L'ancien communard Maxime Lisbonne

   Ils repartirent vers Montmartre où Bruant venait d'ouvrir le Mirliton. Au moment où ils entrèrent, Bruant qui chantait, suivant son habitude, les mains dans les poches, s'arrêta. Il était de tradition quand un client arrivait, de l'accueillir par la scie habituelle :
      Oh, là, là, c'te gueule
      C'te poire, c'te binette,
      Oh, là, là, c'te gueule qu'il a !...
   Toute la salle se retournait, faisant chorus et le client ou le couple gêné se faufilait à sa place, tandis que Bruant leur décochait quelque épigramme.
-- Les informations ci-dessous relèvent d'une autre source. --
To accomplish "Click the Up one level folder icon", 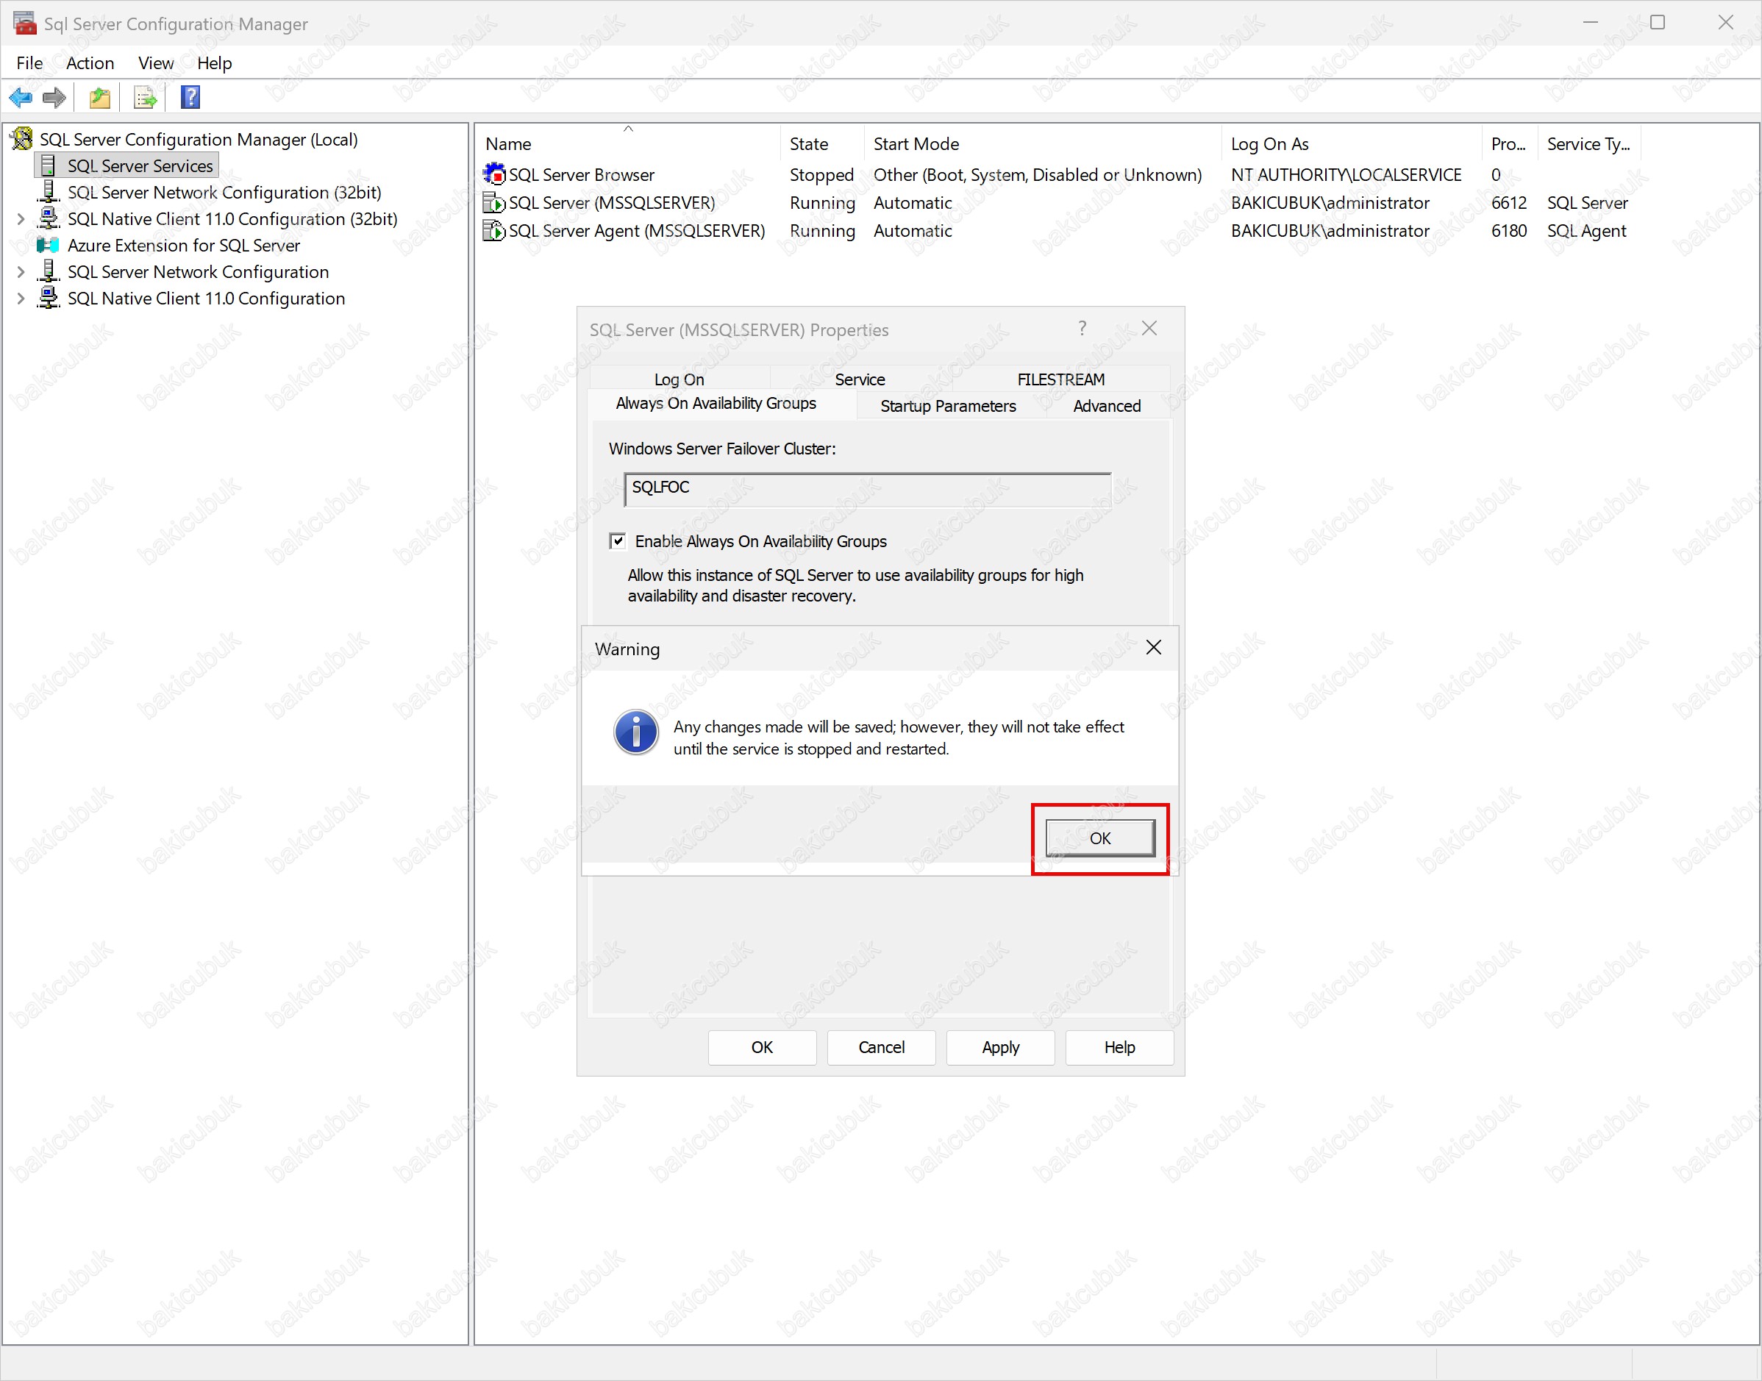I will [99, 98].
Quelquefois, le nouvel arrivant répliquait, faisant assaut d'esprit avec le chansonnier qui finissait toujours par avoir le dernier mot.
    [...] Nini, confuse, s'assit sur son fauteuil et prit la main du prince qu'elle garda une seconde tandis que Bruant reprenait "Nini-peau-de-chien" :

      A la Bastille, on aime bien
      Nini-peau-de-chien,
     Elle est si bonne et si gentille,
     On aime bien...

    Et toute la salle demanda en coeur :
   - Qui ça ?
   Bruant termina :
   - Nini-peau-de-chien ! [...]

   Là-bas, à l'autre bout de la salle, deux musiciens avaient encadré Esther. Ils étaient revêtus de haillons voyants. La jeune fille portait une robe très simple. Ils personnifiaient un groupe de chanteurs des rues... La beauté et la jeunesse d'Esther ne souffraient aucunement ni de la lumière trop violente, ni de cette pauvreté voulue, bien au contraire.
    Elle commença sa chanson... C'était une complainte de la rue, à la fois navrante et ironique :

      En haut de la rue Saint-Vincent
      Un poète et une inconnue
      S'aimèrent l'espace d'un instant...

   L'emprise d'Esther sur le public était certaine, l'émotion gagnait la salle... [...]

      La lune trop blème
      Pose un diadème
      Sur ses cheveux roux...
[...]



Extraits de French Cancan d'André Sfer, d'après le film.